**Texto fuente**
◆ ◆ ◆ ◆

Durante algunos meses pensé en titularlo El grito, debido a que este era el tenor del clamor colectivo que le asignaba —y le asigno— al reclamo de toda una generación heredera del dislate civilizatorio que orquestamos sus mayores. Pero en el verano del 2014 visité el Munchmuseet de Oslo y allí entendí —frente a la obra de E. Munch— que no bastaba con gritar, que de poco nos serviría el lamento si no lo acompañábamos de un movimiento global de ciudadanos entretejidos por esa trama bifronte compuesta por la necesidad de encontrar soluciones estructurales de largo plazo y la búsqueda de alternativas adaptativas para frenar la velocidad de la amenaza en el corto plazo.

Un movimiento verdaderamente innovador que pudiera fundarse sobre el llamado urgente de la esperanza y de la vida.

Intuí que se trataba de un esfuerzo de reacción y adaptación globales como no ha habido otro en toda la historia humana. Algo urgente y eficaz había que hacer para acelerar el tránsito de la actual ‘sociedad tecnológica avanzada’ hacia una nueva forma de vida colectiva. Adaptar la economía y la sociedad a un problema creciente que tiene su raíz en nuestro propio diseño de civilización y ¡vaya uno a saber! si en nuestra propia y humana manera de ser.

Adaptar nuestro pensamiento colectivo a un nuevo paradigma donde la moderación y el bienestar sustituyan la axiología del consumismo y del crecimiento.

Deponer gradualmente un modelo mental profundamente arraigado en la conciencia pública y reemplazarlo por otro que garantice la supervivencia de nuestra especie, más allá de la crisis.

◆ ◆ ◆ ◆

**Listado**
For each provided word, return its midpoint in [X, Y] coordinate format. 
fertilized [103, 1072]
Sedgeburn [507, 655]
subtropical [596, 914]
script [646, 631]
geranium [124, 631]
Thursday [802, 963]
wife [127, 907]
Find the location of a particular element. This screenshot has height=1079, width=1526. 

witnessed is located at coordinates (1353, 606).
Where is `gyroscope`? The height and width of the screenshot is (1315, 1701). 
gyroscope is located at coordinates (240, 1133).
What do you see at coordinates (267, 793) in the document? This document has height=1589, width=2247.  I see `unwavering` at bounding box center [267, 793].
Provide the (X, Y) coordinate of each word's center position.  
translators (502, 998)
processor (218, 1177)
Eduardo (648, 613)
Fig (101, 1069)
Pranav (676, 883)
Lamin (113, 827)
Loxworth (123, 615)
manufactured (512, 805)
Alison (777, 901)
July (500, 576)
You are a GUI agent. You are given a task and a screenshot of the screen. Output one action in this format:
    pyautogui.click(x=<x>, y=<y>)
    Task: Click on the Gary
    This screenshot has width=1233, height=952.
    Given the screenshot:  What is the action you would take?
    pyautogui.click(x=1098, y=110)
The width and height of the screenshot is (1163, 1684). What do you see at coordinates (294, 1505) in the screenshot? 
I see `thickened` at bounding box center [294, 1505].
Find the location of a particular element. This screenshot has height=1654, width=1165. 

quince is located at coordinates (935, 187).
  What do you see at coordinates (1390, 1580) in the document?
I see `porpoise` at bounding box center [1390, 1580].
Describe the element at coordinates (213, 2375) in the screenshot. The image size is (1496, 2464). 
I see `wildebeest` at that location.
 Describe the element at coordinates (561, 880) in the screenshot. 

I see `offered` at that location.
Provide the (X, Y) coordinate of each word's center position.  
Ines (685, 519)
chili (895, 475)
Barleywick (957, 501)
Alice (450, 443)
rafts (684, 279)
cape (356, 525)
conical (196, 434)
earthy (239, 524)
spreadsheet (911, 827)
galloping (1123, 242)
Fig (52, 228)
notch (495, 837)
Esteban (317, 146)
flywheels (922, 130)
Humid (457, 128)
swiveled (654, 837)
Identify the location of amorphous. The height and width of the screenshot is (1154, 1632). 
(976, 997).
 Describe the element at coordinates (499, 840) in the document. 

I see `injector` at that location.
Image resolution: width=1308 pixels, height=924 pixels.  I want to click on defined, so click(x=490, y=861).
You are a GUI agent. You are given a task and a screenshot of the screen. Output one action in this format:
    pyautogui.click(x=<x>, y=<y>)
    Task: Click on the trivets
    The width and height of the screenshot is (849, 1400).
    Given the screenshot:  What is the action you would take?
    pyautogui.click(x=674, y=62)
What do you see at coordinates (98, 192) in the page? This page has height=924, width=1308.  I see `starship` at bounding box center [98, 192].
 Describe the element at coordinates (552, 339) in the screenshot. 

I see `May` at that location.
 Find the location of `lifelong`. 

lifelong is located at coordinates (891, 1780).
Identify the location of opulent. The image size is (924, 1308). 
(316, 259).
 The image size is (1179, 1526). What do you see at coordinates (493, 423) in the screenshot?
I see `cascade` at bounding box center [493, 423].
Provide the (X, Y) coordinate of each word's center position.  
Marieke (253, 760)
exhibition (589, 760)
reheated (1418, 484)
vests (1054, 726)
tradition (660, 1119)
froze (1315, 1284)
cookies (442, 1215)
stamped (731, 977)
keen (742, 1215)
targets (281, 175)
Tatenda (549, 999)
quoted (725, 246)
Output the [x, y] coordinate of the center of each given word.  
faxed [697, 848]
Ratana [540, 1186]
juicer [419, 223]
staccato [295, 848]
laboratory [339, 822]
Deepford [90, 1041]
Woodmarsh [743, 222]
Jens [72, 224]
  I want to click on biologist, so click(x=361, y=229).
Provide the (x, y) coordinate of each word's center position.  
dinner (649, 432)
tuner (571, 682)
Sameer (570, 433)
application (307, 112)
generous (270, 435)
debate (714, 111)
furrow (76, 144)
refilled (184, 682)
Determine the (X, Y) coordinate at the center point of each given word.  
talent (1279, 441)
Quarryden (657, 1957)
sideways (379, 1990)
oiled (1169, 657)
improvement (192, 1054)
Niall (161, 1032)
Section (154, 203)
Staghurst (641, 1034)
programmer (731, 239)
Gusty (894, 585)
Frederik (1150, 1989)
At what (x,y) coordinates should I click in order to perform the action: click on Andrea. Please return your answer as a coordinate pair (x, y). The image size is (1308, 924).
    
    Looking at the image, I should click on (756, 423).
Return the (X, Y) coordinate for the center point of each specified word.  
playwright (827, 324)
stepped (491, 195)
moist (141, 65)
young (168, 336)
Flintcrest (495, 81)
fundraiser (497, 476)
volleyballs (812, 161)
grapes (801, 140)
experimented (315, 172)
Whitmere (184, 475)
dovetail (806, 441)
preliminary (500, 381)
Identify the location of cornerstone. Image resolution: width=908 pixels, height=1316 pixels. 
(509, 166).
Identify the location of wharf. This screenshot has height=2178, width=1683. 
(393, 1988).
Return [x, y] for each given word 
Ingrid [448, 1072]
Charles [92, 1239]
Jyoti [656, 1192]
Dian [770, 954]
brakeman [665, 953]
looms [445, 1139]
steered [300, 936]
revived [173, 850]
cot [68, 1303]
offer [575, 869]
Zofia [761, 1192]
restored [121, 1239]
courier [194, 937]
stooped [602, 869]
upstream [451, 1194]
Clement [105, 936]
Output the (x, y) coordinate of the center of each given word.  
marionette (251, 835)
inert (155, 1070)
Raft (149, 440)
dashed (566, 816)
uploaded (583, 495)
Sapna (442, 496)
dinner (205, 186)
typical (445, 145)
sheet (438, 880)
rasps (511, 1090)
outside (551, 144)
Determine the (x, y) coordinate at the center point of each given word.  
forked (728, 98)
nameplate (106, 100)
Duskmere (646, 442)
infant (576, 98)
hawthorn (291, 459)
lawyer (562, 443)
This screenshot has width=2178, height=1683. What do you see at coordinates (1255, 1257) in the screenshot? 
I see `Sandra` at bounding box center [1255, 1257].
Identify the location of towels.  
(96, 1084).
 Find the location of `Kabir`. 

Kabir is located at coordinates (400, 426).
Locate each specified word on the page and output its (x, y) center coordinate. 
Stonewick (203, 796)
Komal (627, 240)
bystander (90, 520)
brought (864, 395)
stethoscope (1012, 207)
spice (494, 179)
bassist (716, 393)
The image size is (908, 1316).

◆ ◆ ◆ ◆

**Ejercicios**
**A)** Según el texto sobre la adaptación de la civilización, ¿qué museo se visitó en el verano de 2014?
**B)** Enumera todos los nombres propios que aparecen en el texto sobre la adaptación de la civilización, incluidos nombres de personas, lugares, instituciones y títulos.
**C)** Continúa el texto sobre la adaptación de la civilización a partir de su última oración.

**Respuestas**
**A)** El Munchmuseet de Oslo.

**B)** El grito, Munchmuseet, Oslo, E. Munch

**C)**
Aprender a adaptarse, en últimas, para que los efectos del cambio climático sean lo menos lesivos posible en el cuerpo vulnerable de esa civilización que hemos logrado consolidar hasta hoy; adaptarnos frente a la vulnerabilidad mientras avanzamos en la construcción de una nueva sociedad, que garantice de veras la continuidad evolutiva de la vida. De la vida en su conjunto, es cierto, pero también de la infraestructura económica y social que hoy hace posible que esa vida se facilite y se disfrute mediante los adelantos de la ciencia y la técnica que hemos conseguido con notable esfuerzo, mediante aquello que algunos llaman hoy ‘la inteligencia colectiva’.

Quise llamarlo, entonces, La dimensión estructural de la adaptación en la construcción de una nueva sociedad, pero mi compañera Merete Hansen me dijo que este nombre era muy largo, muy técnico y muy feo.

Le agradecí su sinceridad.

La técnica del ‘esfumato’, invención de Leonardo Da Vinci, consiste en difuminar el color en los contornos de las figuras teniendo en cuenta el ‘espesor transparente del aire’ que gustaba a Leonardo Da Vinci. El efecto esfumato que yo quería conseguir tenía una condición contraria del esfumato pictórico. Yo no necesitaba dar una sensación de realidad debido a que mis pensamientos son el resultado de los datos de la ciencia y no expresan una opinión subjetiva, sino aquello que desde el positivismo se conoce como ‘la verdad objetiva’, acompañada por interpretaciones e intuiciones propias, es cierto, pero derivadas estas —siempre— de certezas científicas que hoy resultan indiscutibles. Lo que necesitaba más bien era encontrar un cierto tipo de esfumato adecuado para destacar estos datos y estas urgencias y comunicar las afugias de la vida de una manera sugerente y clara. Que promueva la reacción colectiva de “una civilización en dificultades”, como escribió Lester Brown.

Mi experiencia me había demostrado que tampoco bastaba con exponer los ‘fríos datos de la ciencia’ para movilizar a la acción. No todo el mundo cree en la aséptica temperatura de los datos de la ciencia, y algunos que sí creen saben muy bien que sus proyecciones no los alcanzarán mientras están en este mundo, por lo tanto pueden darse el lujo de reconocer que son ciertos pero actuar como si no lo fueran. Actitud bastante común en nuestros mal que bien llamados líderes globales.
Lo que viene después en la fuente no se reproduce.